=== Task requirements ===
Copy each of the following records word for word, keeping every line as it appears.
-- start of Extracted data --
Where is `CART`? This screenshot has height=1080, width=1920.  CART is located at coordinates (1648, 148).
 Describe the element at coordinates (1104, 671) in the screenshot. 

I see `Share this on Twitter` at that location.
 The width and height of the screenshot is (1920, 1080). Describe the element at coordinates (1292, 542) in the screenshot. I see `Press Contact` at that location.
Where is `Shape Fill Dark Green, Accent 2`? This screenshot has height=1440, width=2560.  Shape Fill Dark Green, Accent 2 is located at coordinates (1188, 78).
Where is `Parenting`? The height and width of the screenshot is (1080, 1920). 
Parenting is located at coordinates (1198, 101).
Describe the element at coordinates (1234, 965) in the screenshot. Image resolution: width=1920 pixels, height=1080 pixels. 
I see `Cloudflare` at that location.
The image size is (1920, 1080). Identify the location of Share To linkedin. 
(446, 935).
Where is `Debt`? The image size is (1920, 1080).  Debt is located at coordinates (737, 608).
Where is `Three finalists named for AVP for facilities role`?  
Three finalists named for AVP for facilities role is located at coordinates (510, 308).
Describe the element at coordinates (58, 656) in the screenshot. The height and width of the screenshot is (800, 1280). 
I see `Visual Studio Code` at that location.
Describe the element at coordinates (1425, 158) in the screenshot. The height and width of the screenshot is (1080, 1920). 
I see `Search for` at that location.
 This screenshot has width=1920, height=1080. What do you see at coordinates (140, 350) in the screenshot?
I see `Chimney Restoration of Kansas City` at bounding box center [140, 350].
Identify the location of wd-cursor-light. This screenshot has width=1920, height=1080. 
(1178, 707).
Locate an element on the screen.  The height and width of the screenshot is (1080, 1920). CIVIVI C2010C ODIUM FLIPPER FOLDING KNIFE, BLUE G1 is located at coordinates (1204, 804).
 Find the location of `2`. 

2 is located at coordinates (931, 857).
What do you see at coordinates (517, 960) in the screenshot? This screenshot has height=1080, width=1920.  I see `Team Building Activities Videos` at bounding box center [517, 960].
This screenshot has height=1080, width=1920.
-- end of Extracted data --
=== Answer to the problem ===
Where is `CART`? This screenshot has height=1080, width=1920.  CART is located at coordinates (1648, 148).
 Describe the element at coordinates (1104, 671) in the screenshot. 

I see `Share this on Twitter` at that location.
 The width and height of the screenshot is (1920, 1080). Describe the element at coordinates (1292, 542) in the screenshot. I see `Press Contact` at that location.
Where is `Shape Fill Dark Green, Accent 2`? This screenshot has height=1440, width=2560.  Shape Fill Dark Green, Accent 2 is located at coordinates (1188, 78).
Where is `Parenting`? The height and width of the screenshot is (1080, 1920). 
Parenting is located at coordinates (1198, 101).
Describe the element at coordinates (1234, 965) in the screenshot. Image resolution: width=1920 pixels, height=1080 pixels. 
I see `Cloudflare` at that location.
The image size is (1920, 1080). Identify the location of Share To linkedin. 
(446, 935).
Where is `Debt`? The image size is (1920, 1080).  Debt is located at coordinates (737, 608).
Where is `Three finalists named for AVP for facilities role`?  
Three finalists named for AVP for facilities role is located at coordinates (510, 308).
Describe the element at coordinates (58, 656) in the screenshot. The height and width of the screenshot is (800, 1280). 
I see `Visual Studio Code` at that location.
Describe the element at coordinates (1425, 158) in the screenshot. The height and width of the screenshot is (1080, 1920). 
I see `Search for` at that location.
 This screenshot has width=1920, height=1080. What do you see at coordinates (140, 350) in the screenshot?
I see `Chimney Restoration of Kansas City` at bounding box center [140, 350].
Identify the location of wd-cursor-light. This screenshot has width=1920, height=1080. 
(1178, 707).
Locate an element on the screen.  The height and width of the screenshot is (1080, 1920). CIVIVI C2010C ODIUM FLIPPER FOLDING KNIFE, BLUE G1 is located at coordinates (1204, 804).
 Find the location of `2`. 

2 is located at coordinates (931, 857).
What do you see at coordinates (517, 960) in the screenshot? This screenshot has height=1080, width=1920.  I see `Team Building Activities Videos` at bounding box center [517, 960].
This screenshot has height=1080, width=1920.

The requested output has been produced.